DOCUMENT:
━━━━━━━━━━━━━━━━
So last night there was a crazy thunderstorm! The thunder and lightning were ferocious! There was one strike that woke me up and a crash so loud I thought I was going to die. I am not kidding. I literally though the lightning was going to hit a tree and it was going to fall on me in my sleep. I was pretty scared. I began praying in the middle of the night that God would protect me.
The interesting part though, was my emotions when I thought the end was near. Part of me was like, "ok God, I am coming home." The other part was, "No, please don't take me now. I am not ready to go." I was a little surprised by the second part of my emotions. I always thought that when death is near, I would take it like a soldier and embrace the next part of my journey. I think the big reason I was hesitant to be taken was Laura. I immediately thought about Laura and how I would miss her and how I want to spend my life with her. I didn't want to be shorted out of that experience.
This is kinda a heart check. Are my priorities straight? For the most part I would say yes. I think this view of death, take me now, please don't take me, is healthy as bi-polar as that sounds. We should be prepared for death at any point in time because it can happen at any point in time and eventually it will happen. But I don't know if we should want to die. I know there are greater things to come, but there are good things here. God gave us life and we should live it, but we should not cling to this life. I remember reading the Psalms and David spoke about how we should enjoy this life and something about grandchildren are a good thing, no reference :)
━━━━━━━━━━━━━━━━
SET EXERCISE:
Continue the post above about the night thunderstorm and thoughts on death from where it stops.
━━━━━━━━━━━━━━━━
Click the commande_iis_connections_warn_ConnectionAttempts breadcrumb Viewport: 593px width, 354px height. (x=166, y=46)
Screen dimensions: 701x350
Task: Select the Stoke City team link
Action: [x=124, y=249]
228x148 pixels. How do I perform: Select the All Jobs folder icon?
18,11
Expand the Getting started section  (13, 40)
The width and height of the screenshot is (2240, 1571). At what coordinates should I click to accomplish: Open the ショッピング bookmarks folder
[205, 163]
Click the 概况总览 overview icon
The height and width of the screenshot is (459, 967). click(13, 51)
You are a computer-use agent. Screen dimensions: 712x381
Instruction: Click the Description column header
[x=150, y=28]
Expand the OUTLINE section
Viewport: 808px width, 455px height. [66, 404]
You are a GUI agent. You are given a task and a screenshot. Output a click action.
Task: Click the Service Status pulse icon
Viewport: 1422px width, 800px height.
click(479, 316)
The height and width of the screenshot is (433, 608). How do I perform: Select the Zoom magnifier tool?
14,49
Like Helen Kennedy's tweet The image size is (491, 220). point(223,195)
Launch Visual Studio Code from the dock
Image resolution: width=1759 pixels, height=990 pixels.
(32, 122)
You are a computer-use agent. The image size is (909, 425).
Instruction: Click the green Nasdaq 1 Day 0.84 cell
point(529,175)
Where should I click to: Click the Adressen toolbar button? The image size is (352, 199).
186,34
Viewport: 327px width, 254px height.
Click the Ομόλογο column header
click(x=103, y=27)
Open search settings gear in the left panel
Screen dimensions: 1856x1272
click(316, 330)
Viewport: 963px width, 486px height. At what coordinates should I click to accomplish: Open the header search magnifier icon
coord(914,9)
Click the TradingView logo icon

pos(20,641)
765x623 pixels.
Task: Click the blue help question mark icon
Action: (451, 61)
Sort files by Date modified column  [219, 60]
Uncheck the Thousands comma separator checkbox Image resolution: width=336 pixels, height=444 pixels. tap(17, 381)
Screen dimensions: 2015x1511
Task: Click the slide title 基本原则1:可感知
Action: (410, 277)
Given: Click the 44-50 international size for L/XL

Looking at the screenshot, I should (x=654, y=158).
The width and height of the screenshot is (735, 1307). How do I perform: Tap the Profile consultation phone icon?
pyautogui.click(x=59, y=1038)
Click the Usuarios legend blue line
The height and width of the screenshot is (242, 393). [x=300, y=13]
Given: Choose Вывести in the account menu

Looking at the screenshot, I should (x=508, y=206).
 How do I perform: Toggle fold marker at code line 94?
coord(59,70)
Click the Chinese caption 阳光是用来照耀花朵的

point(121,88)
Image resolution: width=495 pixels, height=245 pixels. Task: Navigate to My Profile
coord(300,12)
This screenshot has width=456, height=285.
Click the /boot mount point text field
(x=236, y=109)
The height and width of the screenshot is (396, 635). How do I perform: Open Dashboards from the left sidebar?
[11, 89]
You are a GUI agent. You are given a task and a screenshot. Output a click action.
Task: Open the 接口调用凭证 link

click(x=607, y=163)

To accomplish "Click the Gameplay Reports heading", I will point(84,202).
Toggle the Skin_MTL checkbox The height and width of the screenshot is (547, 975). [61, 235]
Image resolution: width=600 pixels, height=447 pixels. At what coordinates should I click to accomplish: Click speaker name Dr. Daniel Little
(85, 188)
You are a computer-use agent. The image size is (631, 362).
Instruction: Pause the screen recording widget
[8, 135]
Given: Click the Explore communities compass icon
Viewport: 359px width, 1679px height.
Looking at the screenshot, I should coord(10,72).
━━━━━━━━━━━━━━━━
RESPONSE TO THIS TASK:
I remember when I first came to Christ. There were several occasions when I told my parents seriously "I would rather die." Or I would say, "it is better to die." Not in a suicidal way, but in a "To die is gain" way. I neglegted the first part of that verse in Galatians "To live is Christ." I did not realize that life is beautiful and that we should want to live on this earth. It is godly to desire to live a long life.
I have reconciled death. I am comfortable with it, and I know that heaven will be awesome. Seeing God will be the pinnacle of any experience we can fathom. But at the same time, I want to live a long life here on earth and see my children, grandchildren, and Lord willing my great-grandchildren grow.
What I am trying to say is we should not take anything for granted, life or death.
Live like you will die, but also like you will live.
The problem with live like today is your last, is that we tend to make really stupid long term decisions if there will be no consequences for those decisions.
So I say "Live like today is your last, but also your first." For we don't know what the next day has in store.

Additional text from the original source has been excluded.